Paranoid Parents and the Fear of Walking to School
I was reading a CDC report today which, while it is a few years old, indicates a clear trend in this country: the rising paranoid delusions of parents concerning the risks to their children. The CDC report was about something that wasn't a controversy when I was young—walking to school.
But that was before parents were spoon-fed fear-mongering media pieces that emphasized the exceptional while ignoring the ordinary. The CDC, in 2001 reported that: "Thirty years ago, the sight of children walking or biking to school was common. In fact, nearly 90% of children who lived within a mile of school used active transportion (i.e., walking or bicycling) as their primary mode of travel. In recent years, the rate of active transport has declined dramatically." By 2005 the CDC reported, "Today, fewer than 15% of children and adolescents use active modes of transportation.
The CDC tried to look at the excuses given by parents as to why they won't allow them their children to walk. The CDC though that a decrease in the number of schools, by about 1,000 nationally, might explain some of it. But, the change in school amounted to a decline of just a couple of percentage points. And the CDC found that "active transport to school has also significantly declined among children who still live than 1 or 2 miles from school." Even, when you compare only those living near the school, walking to school steeply dropped.
Parents used weather as an excuse. But the CDC looked at weather patterns in four large cities in each of the four main regions of the country and found "some slight variations in weather patterns over the past 30 years. However, there is no distinct pattern to these changes over time. Therefore, it does not seem likely that changes in weather account for the decline in active transport."
Next, they looked at crime, especially the fear of child abduction. They note that "rate of youth abduction is low in school areas." Only 4% of abductions take place near schools. Of course, most child abductions are custody disputes, one parent taking the child from the other parent. The abduction that everyone fears, the so-called "stranger danger" kind amounts to about 100 cases nationally per year, in comparison to 204,000 family abductions. There is another category which is called "nonfamily abduction" which is not considered the stereotypical "stranger danger" situation. But the Center for Missing and Exploited Children reports that "Nonfamily abduction victims overall were particularly concentrated among the oldest groups, with 59 percent being 15-17 years old." They also note that the "stranger danger" prevention misses the fact that "the majority of non-family abductions (53 percent) are abducted by persons known to the child: 38 percent of nonfamily abducted children were abducted by a friend or long-term acquaintance, 5 percent by a neighbor, 6 percent by persons of authority, and 4 percent by a caretaker or babysitter." While the stereotypical kidnappings are the most dangerous they happen in extremely small numbers. CNN reported that the number of stereotypical kidnappings "are small and getting smaller."

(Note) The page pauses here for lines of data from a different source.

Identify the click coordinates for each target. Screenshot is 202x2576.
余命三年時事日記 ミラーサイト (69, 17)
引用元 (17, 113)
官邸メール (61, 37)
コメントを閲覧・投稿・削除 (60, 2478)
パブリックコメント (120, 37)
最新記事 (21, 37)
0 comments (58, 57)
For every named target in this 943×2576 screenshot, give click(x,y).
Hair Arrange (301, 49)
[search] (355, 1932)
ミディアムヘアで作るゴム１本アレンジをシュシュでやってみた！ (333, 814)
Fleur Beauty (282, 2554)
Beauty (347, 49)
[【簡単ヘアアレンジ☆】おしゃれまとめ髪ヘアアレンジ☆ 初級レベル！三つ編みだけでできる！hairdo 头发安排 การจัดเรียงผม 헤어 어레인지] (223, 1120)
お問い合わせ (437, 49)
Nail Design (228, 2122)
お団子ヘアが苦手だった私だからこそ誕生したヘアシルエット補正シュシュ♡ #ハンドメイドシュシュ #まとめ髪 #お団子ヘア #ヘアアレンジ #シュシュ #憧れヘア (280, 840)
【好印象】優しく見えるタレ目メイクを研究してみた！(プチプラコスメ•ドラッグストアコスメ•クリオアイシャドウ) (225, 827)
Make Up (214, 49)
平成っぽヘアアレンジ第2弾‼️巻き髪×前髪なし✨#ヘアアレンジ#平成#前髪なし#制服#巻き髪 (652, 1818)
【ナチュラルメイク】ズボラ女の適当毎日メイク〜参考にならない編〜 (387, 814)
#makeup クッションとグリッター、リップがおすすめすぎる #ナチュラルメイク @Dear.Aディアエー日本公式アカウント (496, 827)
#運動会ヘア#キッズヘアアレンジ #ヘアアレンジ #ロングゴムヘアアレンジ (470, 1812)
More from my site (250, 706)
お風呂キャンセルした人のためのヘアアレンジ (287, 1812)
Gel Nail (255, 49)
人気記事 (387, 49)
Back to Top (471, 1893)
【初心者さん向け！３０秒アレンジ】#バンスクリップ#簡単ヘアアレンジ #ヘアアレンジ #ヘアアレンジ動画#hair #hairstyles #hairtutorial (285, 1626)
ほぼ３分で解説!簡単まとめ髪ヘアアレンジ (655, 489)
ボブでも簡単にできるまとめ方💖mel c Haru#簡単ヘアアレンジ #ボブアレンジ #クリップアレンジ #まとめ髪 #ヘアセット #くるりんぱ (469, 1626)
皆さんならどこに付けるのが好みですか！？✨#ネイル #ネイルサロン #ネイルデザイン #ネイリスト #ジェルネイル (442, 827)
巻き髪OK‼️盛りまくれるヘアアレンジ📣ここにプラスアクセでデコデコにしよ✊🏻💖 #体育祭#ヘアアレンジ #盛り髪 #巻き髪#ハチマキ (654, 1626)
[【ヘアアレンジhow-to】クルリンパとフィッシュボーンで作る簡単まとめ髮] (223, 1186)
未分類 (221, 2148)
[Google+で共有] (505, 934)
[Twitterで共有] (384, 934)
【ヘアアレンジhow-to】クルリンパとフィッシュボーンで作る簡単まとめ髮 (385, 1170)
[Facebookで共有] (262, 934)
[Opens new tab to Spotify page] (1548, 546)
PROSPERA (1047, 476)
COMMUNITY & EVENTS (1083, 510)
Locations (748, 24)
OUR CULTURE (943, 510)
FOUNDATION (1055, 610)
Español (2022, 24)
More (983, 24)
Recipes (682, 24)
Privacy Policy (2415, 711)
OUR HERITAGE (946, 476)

However, if you want to terrify parents speak in the broadest term possible: talk about 800,000 missing children per year. That will do it. Many of those are just kids who stayed at the mall too late, a large number are kids that another family took, usually in a custody dispute, some are children that parents literally threw out of their home. Conflate all these categories and you scare the bejesus out of someone. Who wants to do that? Anyone who has an incentive to over-emphasize risks. That would included media that want higher viewer ratings or want to sell newspapers; it would include child protective agencies that rely on tax funding often fueled by fear; it includes child protection charities that know a good scare increases donations, or it may be companies that sell parents fingerprinting, cell phone tracking devices, microchipping, etc.
One final excuse for not allowing the children to walk to school was fear of traffic. The CDC found that "50% of children hit by cars near schools are hit by cars driven by parents of students." Of course, this ignores the risk of driving itself, yet traffic accidents, where a child is a passenger in the vehicle, is the number one cause of death for age groups 1-4, 5-14, and 15-24. Only infants under the age of 1 are more likely to die due to birth conditions, SIDS, prematurity, etc. Statistically a child is more at risk for each mile he is driven, than he is for each mile he walks.